The development also coincides with efforts to export coal to Bangladesh — an indication of the situation changing from shortage to surplus. India’s power plants were facing acute fuel shortage till three years back. But steps taken by the Narendra Modi government in the last three years have brought it to a position where it needs to look at exports, even if in small quantities, to maintain pace of mining and reduce stocks piling up at mines.

But the expanding supplies beyond borders also point to the slow growth in demand at home. Consider: the peak shortage stood at 1.6% in the period till February in the current fiscal against 4.7% in 2014-15, while peak shortage has reduced to 0.7% from 4.7% in the same period. But at the same time, power plants on a national average are operating at roughly 60%, down from nearly 65% in 2014-15.

But government officials say the power demand has shown a 6% growth and if energy saving from demand-side management measures such as the LED bulb programme are taken into consideration, the growth would be 9%.
Undaunted by the condition in the domestic power market, India is working with Bangladesh on a plan to double the capacity of existing transmission interconnects and set up a third link for increasing cross-border electricity trade in a bid to widen the regional market as new generation capacities come up on both sides.

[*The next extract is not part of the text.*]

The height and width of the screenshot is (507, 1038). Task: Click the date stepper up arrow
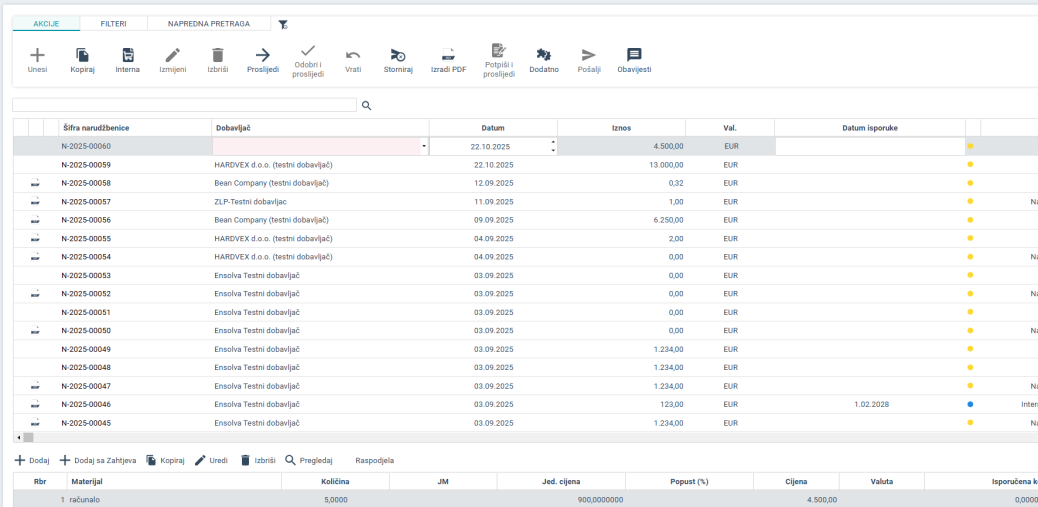(553, 142)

Sources said the two sides are working to double the capacity of the Baharmapur-Bheramara line to 1,000 MW and also examine the possibility of raising the Tripura-Comilla line’s capacity to 200 MW. Also on the table is a proposal to lay a third line from Assam’s Bongaigaon to a suitable interconnect point in Bihar through Bangladesh. Though the proposal is at a nascent stage, sources said a HVDC (high-voltage, direct current) line with a capacity of around 2,000 MW is being looked at.
This third line is expected to wheel power from hydel projects proposed to be built in India’s northeast, some of which can also be shared with Bangladesh. This line would allow an easy tap-in or tap-off facility for both countries to feed — or plug into — each other’s markets.